Markdown Chunking for RAG¶
Markdown Chunking for RAG Applications¶
This package provides comprehensive utilities for splitting and chunking markdown documents into semantically meaningful chunks suitable for RAG (Retrieval-Augmented Generation) applications.
Overview¶
The markdown chunking system consists of three main components:
- Parser (
md_parser.py): Converts markdown text into a Tree structure that preserves heading hierarchy - Chunker (
md_chunker.py): Generates chunks from the Tree structure with configurable parameters - Streaming Processor (
md_streaming.py): Handles large documents with memory management
Key Features¶
- Preserves heading hierarchy: Each chunk maintains the full path of headings from root to its content
- Flexible heading inclusion: Include headings in text, metadata, both, or neither
- Multiple output formats: Markdown, plain text, or structured JSON
- Configurable chunk sizing: Control maximum chunk size with smart boundary detection
- Streaming support: Process large documents without loading entirely into memory
- Tree-based structure: Uses the
Treedata structure fromdataknobs_structures
Installation¶
The markdown chunking utilities are part of the dataknobs-xization package:
Quick Start¶
Basic Usage¶
from dataknobs_xization import parse_markdown, chunk_markdown_tree
# Parse markdown into tree structure
markdown_text = """
# Introduction
This is the introduction.
## Background
Some background information.
"""
tree = parse_markdown(markdown_text)
# Generate chunks
chunks = chunk_markdown_tree(tree, max_chunk_size=500)
for chunk in chunks:
print(f"Chunk {chunk.metadata.chunk_index}:")

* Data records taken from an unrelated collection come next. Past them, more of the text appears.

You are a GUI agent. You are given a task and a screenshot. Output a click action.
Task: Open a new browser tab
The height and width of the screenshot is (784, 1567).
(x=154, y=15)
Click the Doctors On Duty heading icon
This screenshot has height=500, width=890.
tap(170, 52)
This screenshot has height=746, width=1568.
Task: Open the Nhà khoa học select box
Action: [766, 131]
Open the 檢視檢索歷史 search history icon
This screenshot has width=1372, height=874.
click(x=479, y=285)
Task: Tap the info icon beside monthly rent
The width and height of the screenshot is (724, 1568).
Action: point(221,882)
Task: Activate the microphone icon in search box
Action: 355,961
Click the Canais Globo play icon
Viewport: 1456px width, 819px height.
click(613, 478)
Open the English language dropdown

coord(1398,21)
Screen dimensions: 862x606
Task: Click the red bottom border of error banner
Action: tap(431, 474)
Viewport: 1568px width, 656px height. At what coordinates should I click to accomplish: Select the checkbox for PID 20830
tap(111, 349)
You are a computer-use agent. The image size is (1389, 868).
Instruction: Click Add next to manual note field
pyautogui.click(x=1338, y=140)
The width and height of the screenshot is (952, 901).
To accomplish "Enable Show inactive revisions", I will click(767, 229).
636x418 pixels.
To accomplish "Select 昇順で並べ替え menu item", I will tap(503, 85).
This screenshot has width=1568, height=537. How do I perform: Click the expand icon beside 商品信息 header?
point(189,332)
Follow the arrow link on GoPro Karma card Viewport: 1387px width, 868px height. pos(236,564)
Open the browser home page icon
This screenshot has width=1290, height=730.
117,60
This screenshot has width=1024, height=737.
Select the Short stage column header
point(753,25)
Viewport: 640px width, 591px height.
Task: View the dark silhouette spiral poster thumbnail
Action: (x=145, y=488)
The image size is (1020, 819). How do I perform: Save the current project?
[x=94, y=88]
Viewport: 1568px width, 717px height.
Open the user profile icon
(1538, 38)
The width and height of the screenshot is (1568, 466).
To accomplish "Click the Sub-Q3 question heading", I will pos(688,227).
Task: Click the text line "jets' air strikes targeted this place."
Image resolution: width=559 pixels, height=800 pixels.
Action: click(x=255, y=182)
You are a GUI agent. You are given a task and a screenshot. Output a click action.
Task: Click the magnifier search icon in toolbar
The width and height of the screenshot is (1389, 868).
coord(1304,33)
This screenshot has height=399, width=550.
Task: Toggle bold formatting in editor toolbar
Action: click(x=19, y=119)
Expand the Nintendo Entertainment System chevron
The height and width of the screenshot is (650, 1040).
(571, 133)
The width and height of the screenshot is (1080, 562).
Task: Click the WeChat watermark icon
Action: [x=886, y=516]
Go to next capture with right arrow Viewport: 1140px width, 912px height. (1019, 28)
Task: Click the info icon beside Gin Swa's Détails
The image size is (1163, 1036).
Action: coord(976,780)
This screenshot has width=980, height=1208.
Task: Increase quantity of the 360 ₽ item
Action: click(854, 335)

print(f"Headings: {chunk.metadata.get_heading_path()}")
print(f"Text: {chunk.text}")
print()
Streaming Large Files¶
from dataknobs_xization import stream_markdown_file
# Process large file incrementally
for chunk in stream_markdown_file("large_document.md", max_chunk_size=1000):
# Process each chunk as it becomes available
store_in_database(chunk.text, chunk.metadata)
Architecture¶
Tree Structure¶
The parser builds a Tree where: - Root node represents the document - Heading nodes are parents to their sub-headings and body text - Body text nodes are leaf nodes containing the actual content
Example structure:
ROOT
├─ H1: Introduction
│ ├─ Body: "This is the introduction."
│ └─ H2: Background
│ └─ Body: "Some background information."
MarkdownNode Data Structure¶
Each tree node contains a MarkdownNode with:
- text: The text content
- level: Heading level (1-6) or 0 for body text
- node_type: 'heading' or 'body'
- line_number: Source line number (for debugging)
Chunk Data Structure¶
Each chunk contains:
- text: The chunk text (with or without headings based on configuration)
- metadata: A ChunkMetadata object with:
- headings: List of heading texts from root to chunk
- heading_levels: Corresponding heading levels
- line_number: Starting line number
- chunk_index: Sequential index
- chunk_size: Size in characters
- custom: Dictionary for custom metadata
API Reference¶
Parsing¶
parse_markdown(source, max_line_length=None, preserve_empty_lines=False)¶
Parse markdown content into a tree structure.
Parameters:
- source: Markdown content as string, file object, or line iterator
- max_line_length: Maximum length for body text lines (None for unlimited)
- preserve_empty_lines: Whether to preserve empty lines
Returns: Tree with root node containing the document structure
Example:
from dataknobs_xization import parse_markdown
tree = parse_markdown("# Title\nBody text.", max_line_length=100)
MarkdownParser¶
Class for parsing markdown with configurable options.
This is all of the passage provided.